If we assume Murphy’s Law still presides over Moore and Conway, the answer is to try to minimize MTTR in order to reduce the time (and costs) associated with inevitable downtime.

That means visibility is critical, which means monitoring. Lots and lots of monitoring. But not just the website, or the web app, or the API – we need to monitor the full stack. From the network to the app services to the application itself. That’s something not everyone does, and when they do, they appear to do it inconsistently.

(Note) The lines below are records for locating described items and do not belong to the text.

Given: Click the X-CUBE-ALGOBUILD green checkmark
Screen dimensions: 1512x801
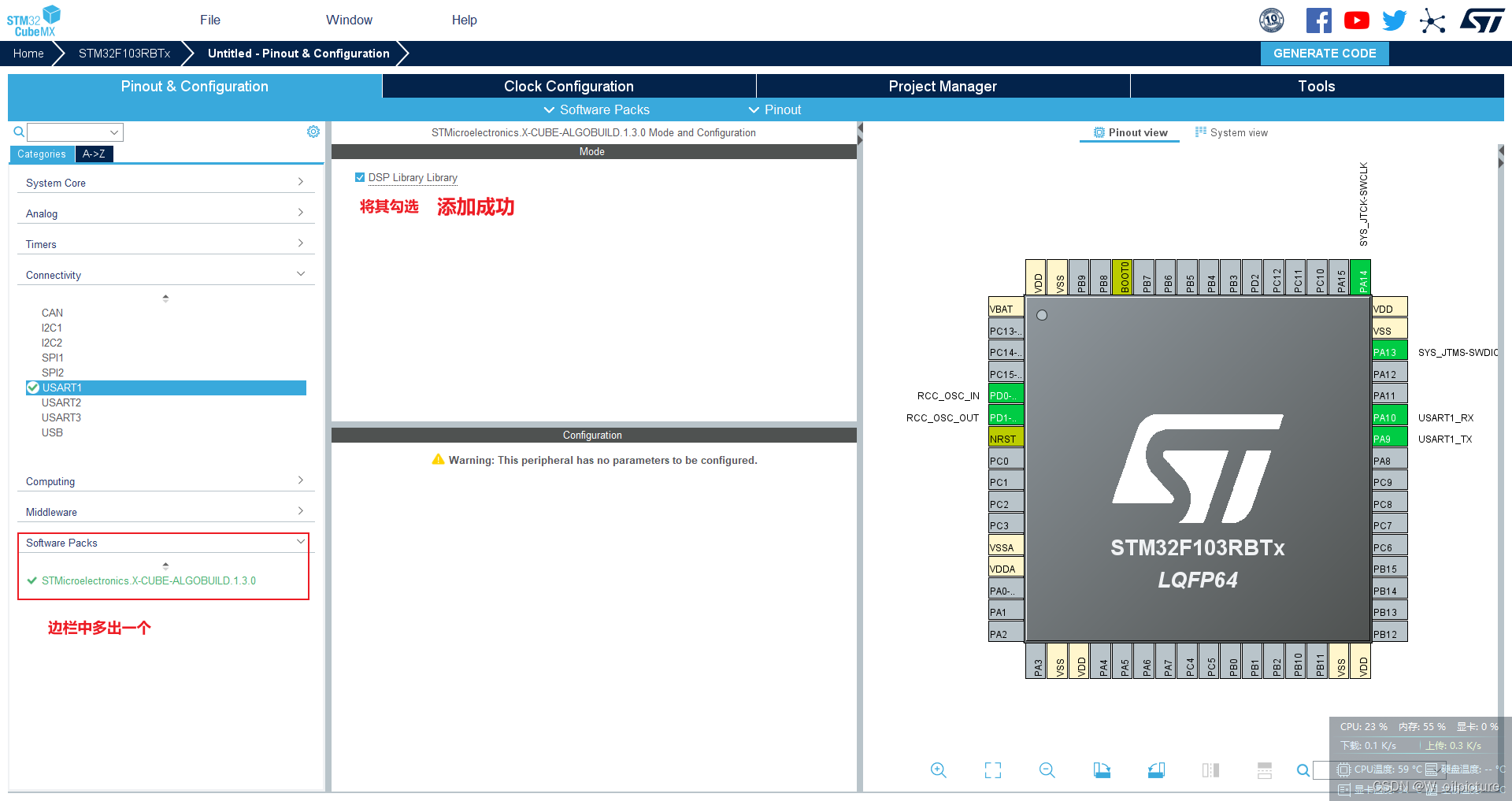Looking at the screenshot, I should point(32,581).
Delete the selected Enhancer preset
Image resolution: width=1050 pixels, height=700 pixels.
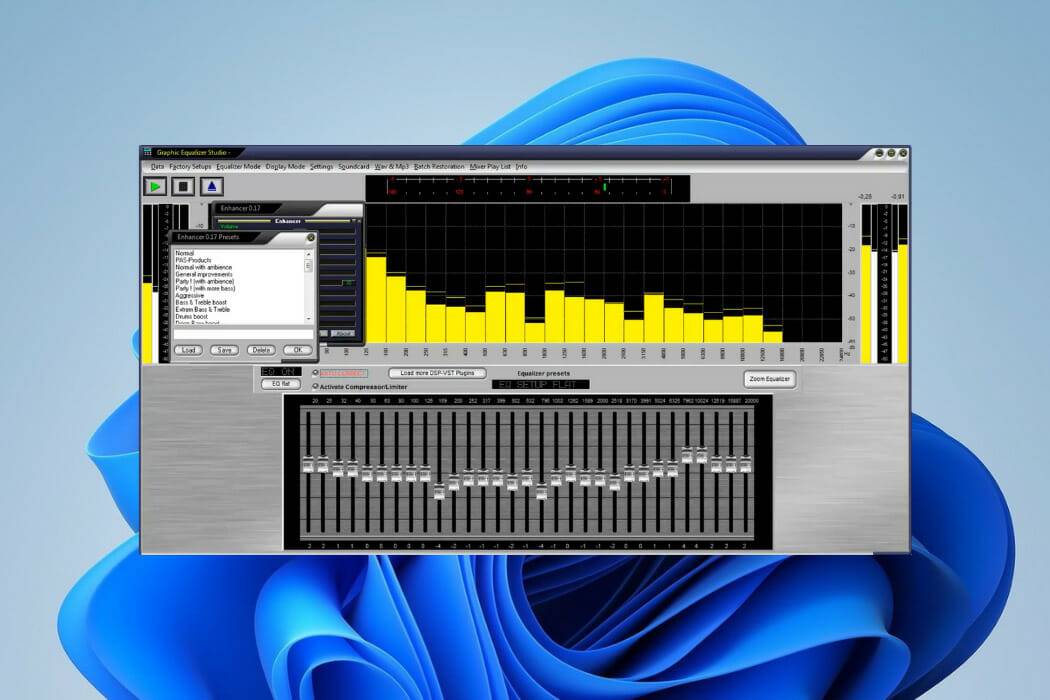coord(263,349)
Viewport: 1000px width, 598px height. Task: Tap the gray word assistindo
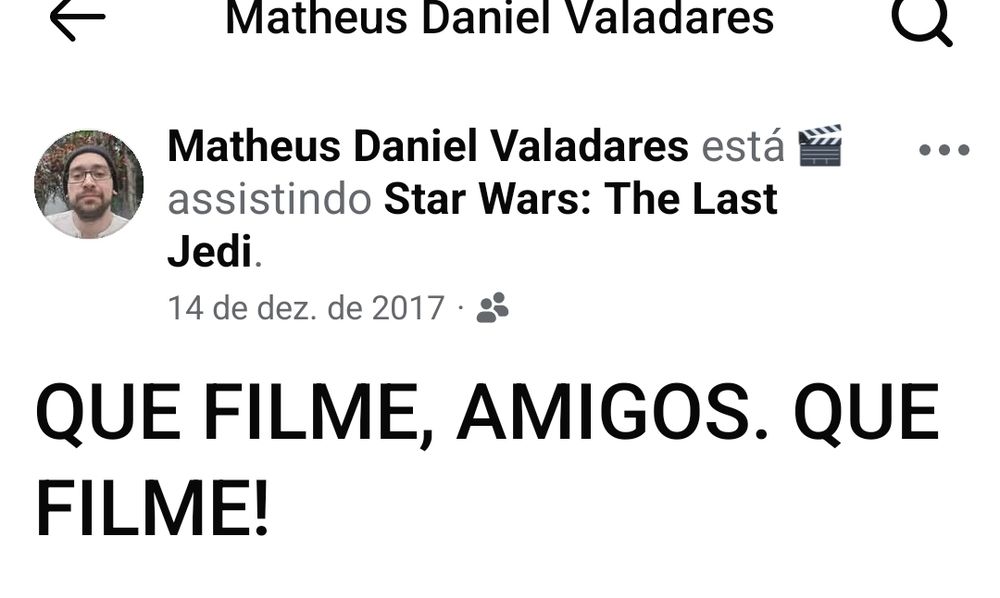tap(270, 199)
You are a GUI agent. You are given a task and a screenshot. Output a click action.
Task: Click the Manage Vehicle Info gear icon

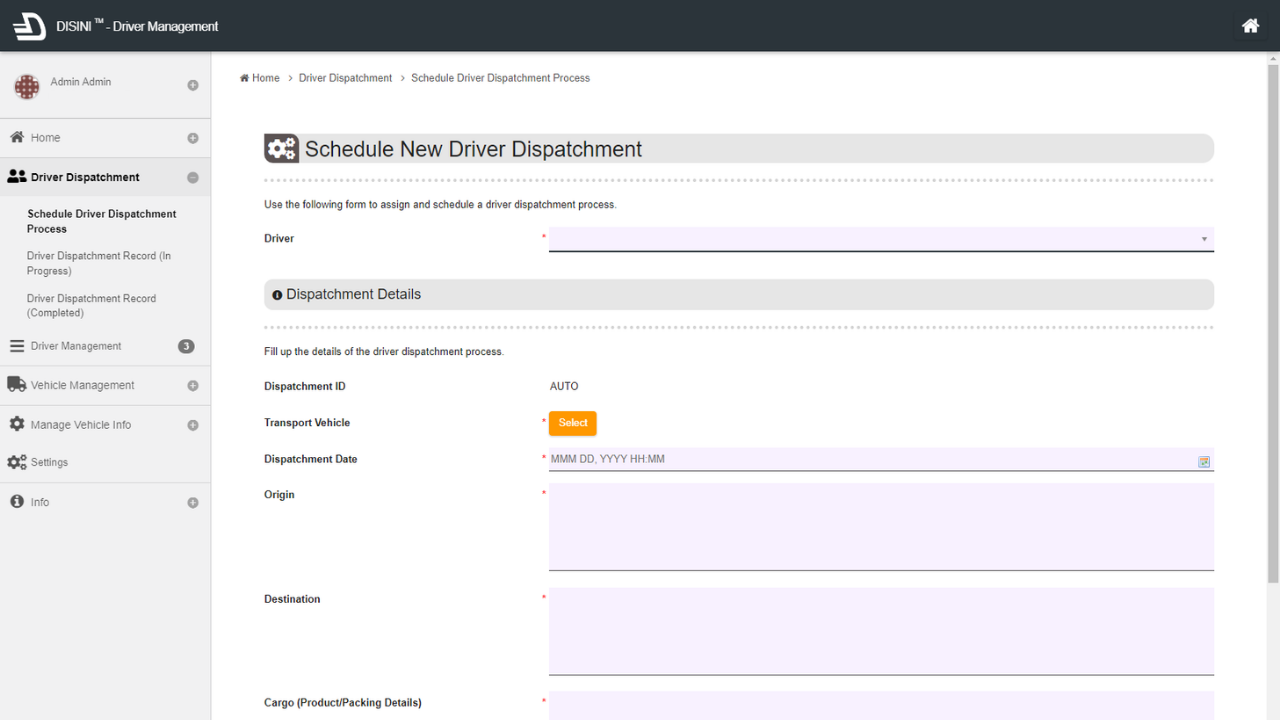tap(17, 424)
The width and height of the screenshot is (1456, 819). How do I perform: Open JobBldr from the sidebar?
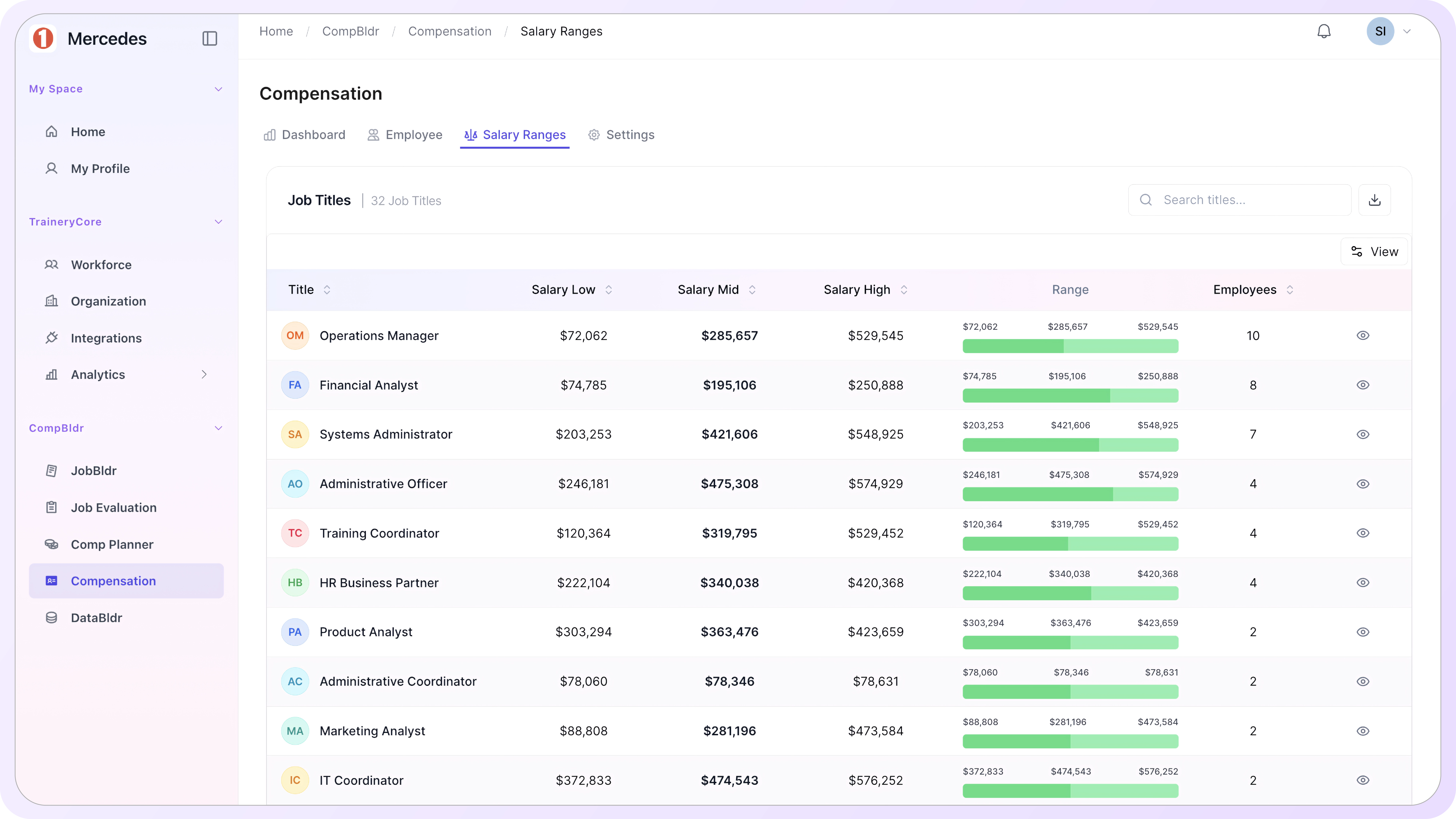[93, 471]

alt="atlassian-incident-response"

Consider the 2017 xMatters|Atlassian DevOps Maturity surveyin which 50% of respondents declared they “wait for operations to declare a major incident” before responding. A frightening 1/3 of companies “learn about service interruptions from their customers.”

In a digital economy, every second matters. Not just because it costs money but because it negatively impacts future revenues, as well. Decreasing brand value and trust with customers results in fewer purchases, users, and eventually stagnating growth. That’s not a direction organizations’ should going.

Monitoring is the first step to detecting issues that cause outages. But monitoring alone doesn’t help MTTR. Communication does. Alerting the relevant stakeholders as soon as possible and arming them with the information they need to troubleshoot the issue will assist in a faster time to resolution. That means sharing – one of the four key pillars of DevOps – is key to improving MTTR. Even if you aren’t embracing other aspects of DevOps at a corporate level yet, sharing is one you should consider elevating to a top level initiative. Whether it’s through ChatOps or e-mail, a mobile app or a dynamically updated wiki page, it’s imperative that the information gleaned through monitoring be shared widely across the organization.

A hiccup in a switch or server may seem innocuous, but left alone it might wind up knocking out half the services a critical app depends on. In the 2017 State of the Network study conducting by Viavi, 65% of network and systems administrators cite “determining whether problem is caused by network, system, or apps” as their number one challenge when troubleshooting application issues. Greater visibility and full-stack monitoring is one way to address this challenge, by ensuring that those responsible for finding the root cause have at hand as much information about the status and health of all components in the data path as possible.

Visibility is key to the future of IT. Without it, we can’t achieve the level of automation necessary to redress outages before they occur. Without visibility we can’t reduce MTTR in a meaningful way. Without it, we really can’t keep the business growing at a sustainable rate.

Visibility, like security, should be a first class citizen in the strategy stack driving IT forward. Because outages happen, and it is visibility that enables organizations to recover quickly and efficiently, with as little damage to their brand and bottom line as possible.